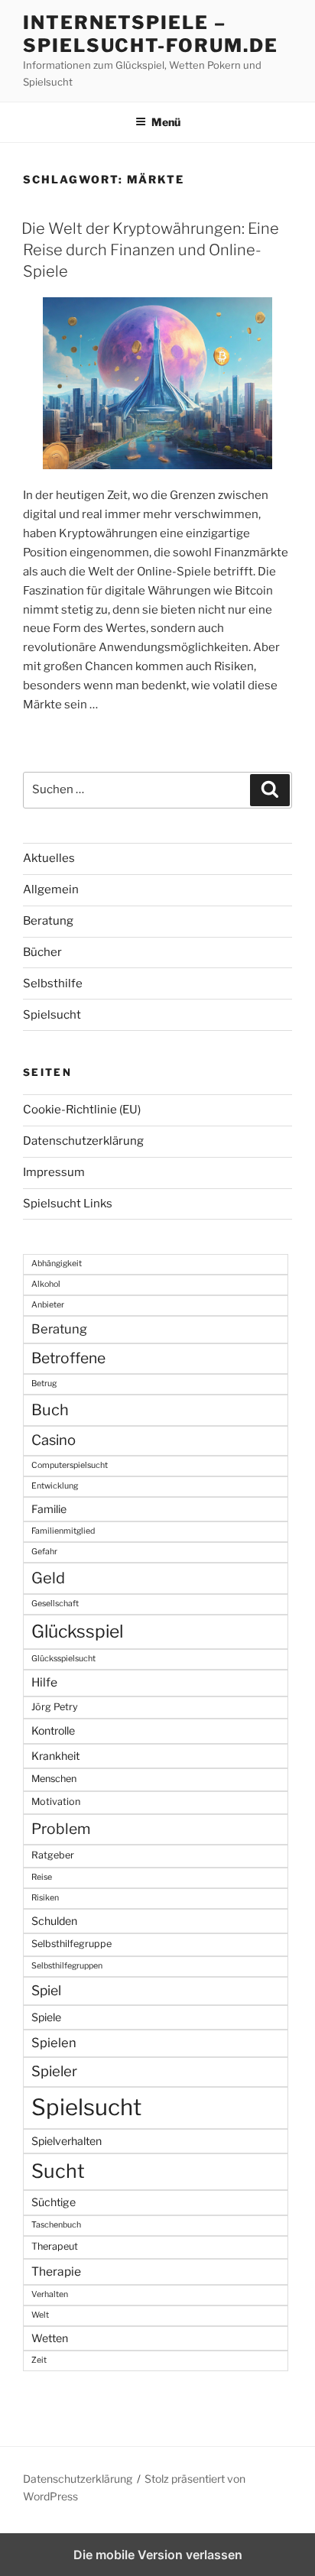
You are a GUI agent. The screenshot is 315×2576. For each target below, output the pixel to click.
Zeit (39, 2360)
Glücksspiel (77, 1631)
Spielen (53, 2042)
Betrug (44, 1383)
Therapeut (54, 2246)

# EXERCISE GOAL:
Where a picture appears in the material above, skip it, and print the rest exactly.

# YOUR RESPONSE:
You are a GUI agent. The screenshot is 315×2576. For each target below, output the pixel to click.
Zeit (39, 2360)
Glücksspiel (77, 1631)
Spielen (53, 2042)
Betrug (44, 1383)
Therapeut (54, 2246)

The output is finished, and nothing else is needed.